More on Mondragón

My mind’s racing. I wrote on Monday about the Mondragón cooperative experiment; we talked about Mondragón today in the Rethinking Economy seminar I’m taking, and the insights came in a rush at the end. Part of the reason Mondragón is so remarkable, as I noted Monday, is its sheer scale: it demonstrates that cooperatives need not be small and timorously idealistic projects, with their practices always limited in scale, and often limited to labor-intensive rather than capital intensive processes. It demonstrates that cooperatives can compete.

The doubter in me says: so what? It’s not like that affects you or your practices. But it does.

According to those in the field of Computers and Composition who understand computers as bringing efficiency and heightened productivity to the practice of writing instruction, the wired writing classroom moves textual production from being a labor-intensive process (students scribble furiously, pushing their pens across the pages of their notebooks, stopping to wring the writer’s cramp from their hands) to being a capital-intensive process (the expensive computer facilitates structural revision by helping students to cut and paste paragraphs at the press of a key). Now, many of the narratives surrounding Mondragón theorize its simultaneously equitable and efficient improvements to productivity and profits as resulting from its inherent structure; furthermore, those narratives call attention to how Mondragón has moved cooperative practices onto a much larger scale and replaced many labor-intensive processes with capital-intensive processes.
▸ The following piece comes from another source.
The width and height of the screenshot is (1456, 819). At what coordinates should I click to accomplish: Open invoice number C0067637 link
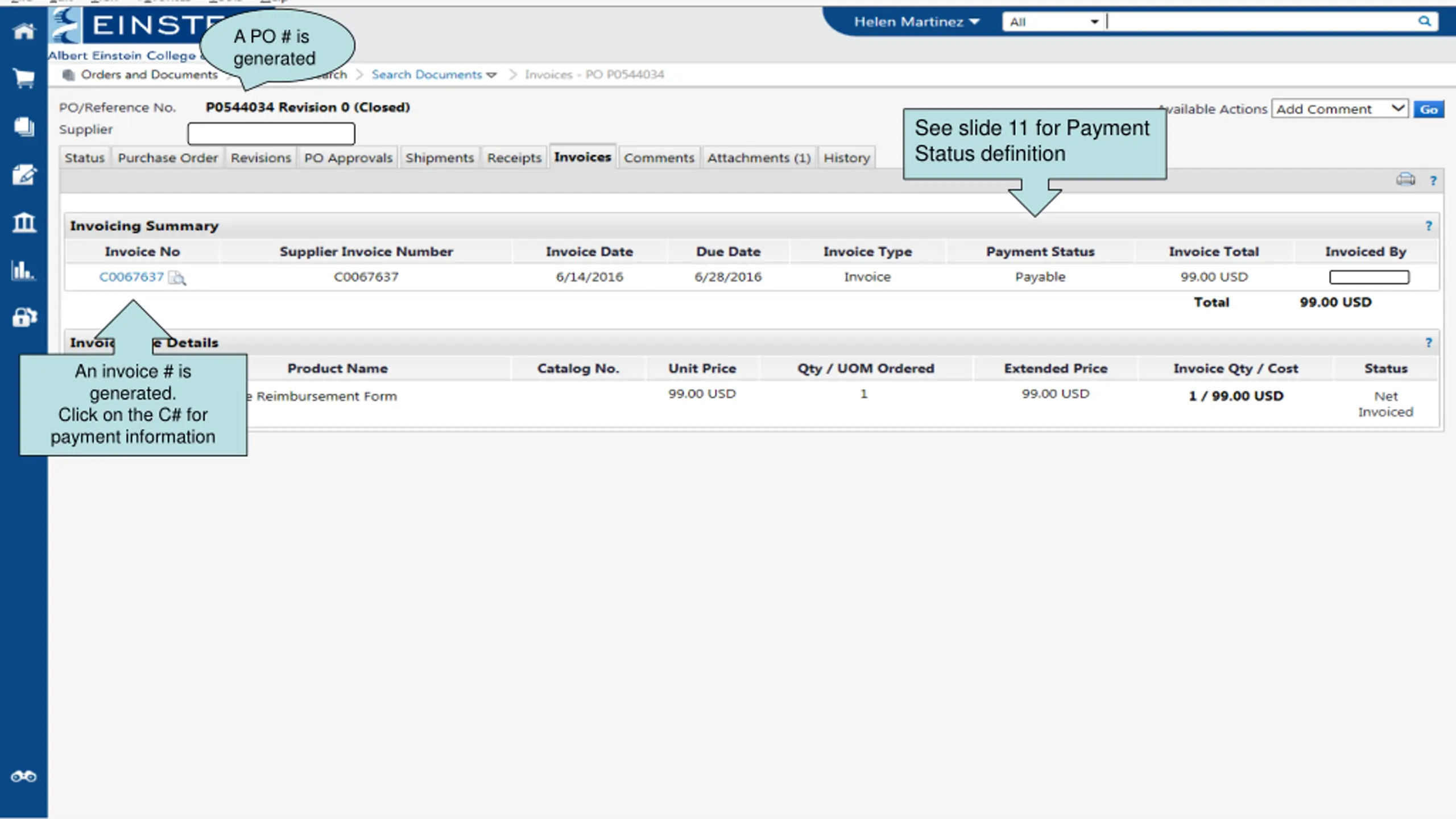(131, 277)
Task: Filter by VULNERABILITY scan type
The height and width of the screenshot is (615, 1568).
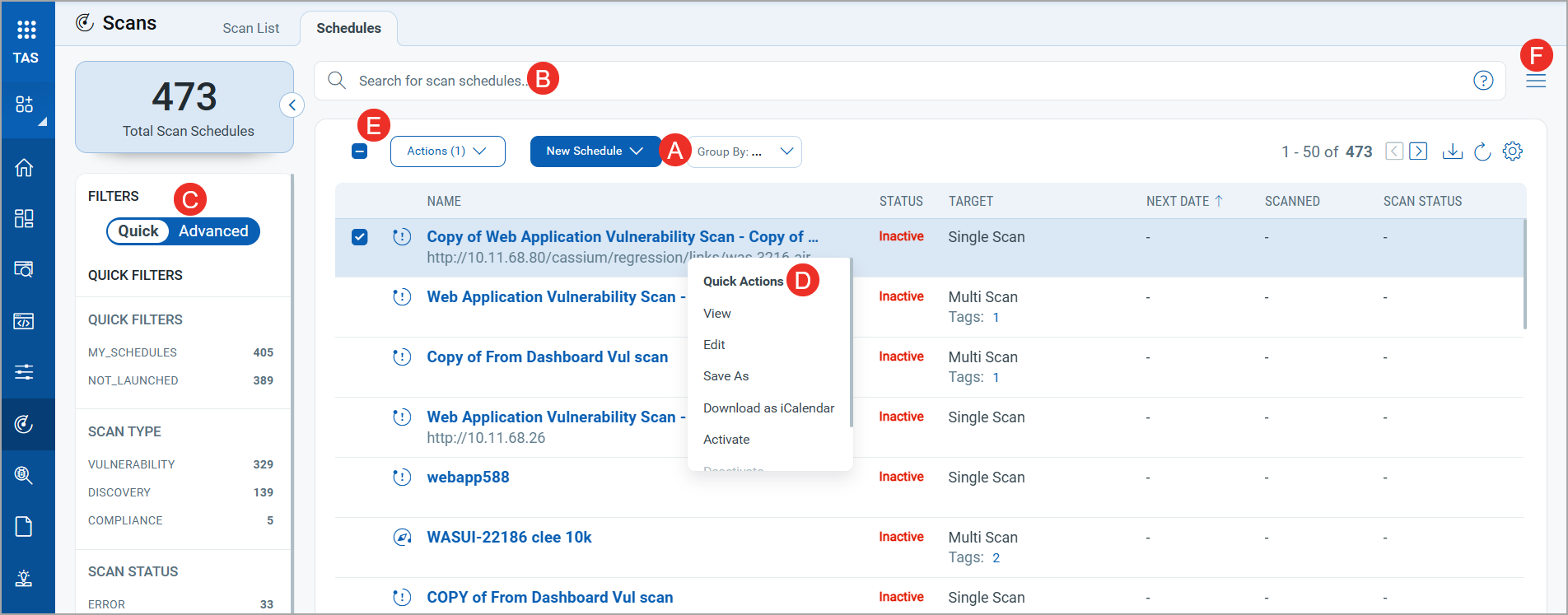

Let’s unpack this stuff a little further. As I understand it, there are three basic types of cooperative. The places where you get cheap groceries are consumer cooperatives: profits return to those who shop there. When a bunch of dairy farmers get together to negotiate better prices selling their milk, it’s a producer cooperative; the profits are made in the distribution. But there are also worker cooperatives, sometimes called collectives, where the group takes charge of appropriating and distributing the value of its own surplus labor. While all three exist in Mondragón, Mondragón seems to be most famous for the worker cooperative angle. (Check out the linkage at my last post for some ideas of how this works in practice.)

What I noticed in the stuff about Mondragón that we’ve been looking at in the seminar, though, is that almost all the economic analysis is done in terms of manufacturing practices. Which makes me ask, especially after Curtiss’s comment regarding cooperation among knowledge workers: what happens to cultural and knowledge workers in a worker cooperative? A gallery cooperative, for example, would seem to fit more into the model of a producer cooperative; they’re all about the distribution. But the production — that’s where it gets weird. I have a hard time imagining a collective, a worker’s cooperative, appropriating and distributing the labor of sculptors and poets. I can even see ways in which groups of open-source software producers might fit the model of a worker cooperative far better than groups of poets or sculptors: as far as I know, the valuation of someone who can write good code seems to inhere in the product of that person’s labor much more than it does with the person herself. You don’t hear about superstar or bestselling Perl scriptors (scripters?) in the same way you hear about Kenneth Koch or Claes Oldenburg.

And I think that this is due, in large part, to the same notions about romantic individualism that inform many contemporary representations of writers. (It’s also the reason, may Peter forgive me, for my mentioning Peter Elbow and Ayn Rand in the same breath, though I’ll again point out that this is more a project of those who have written about Peter than of things he’s said himself.) Notions of romantic individualism construct our ideas about art and writing, but they come from the same source, I think, as the neoclassical notions of individual tastes and values determining everything that goes on in an economy. Both can contribute to a conservative (or at least antiprogressive) political stance (note that I say can), just as capital-intensive processes themselves — because they rely on an initial investment and a subsequent outlook that says, “We’ve got to use this investment, so let’s figure out how to do it.”

Mondragón, though, would seem to demonstrate that alternatives to political conservatism can work. The question then remains: what would be the place of knowledge and culture workers in a cooperative project? How do we think of authors in a cooperative classroom? This is of course connected to many other questions; questions of commodification and value and too many other things to begin to address here. But it’s a start.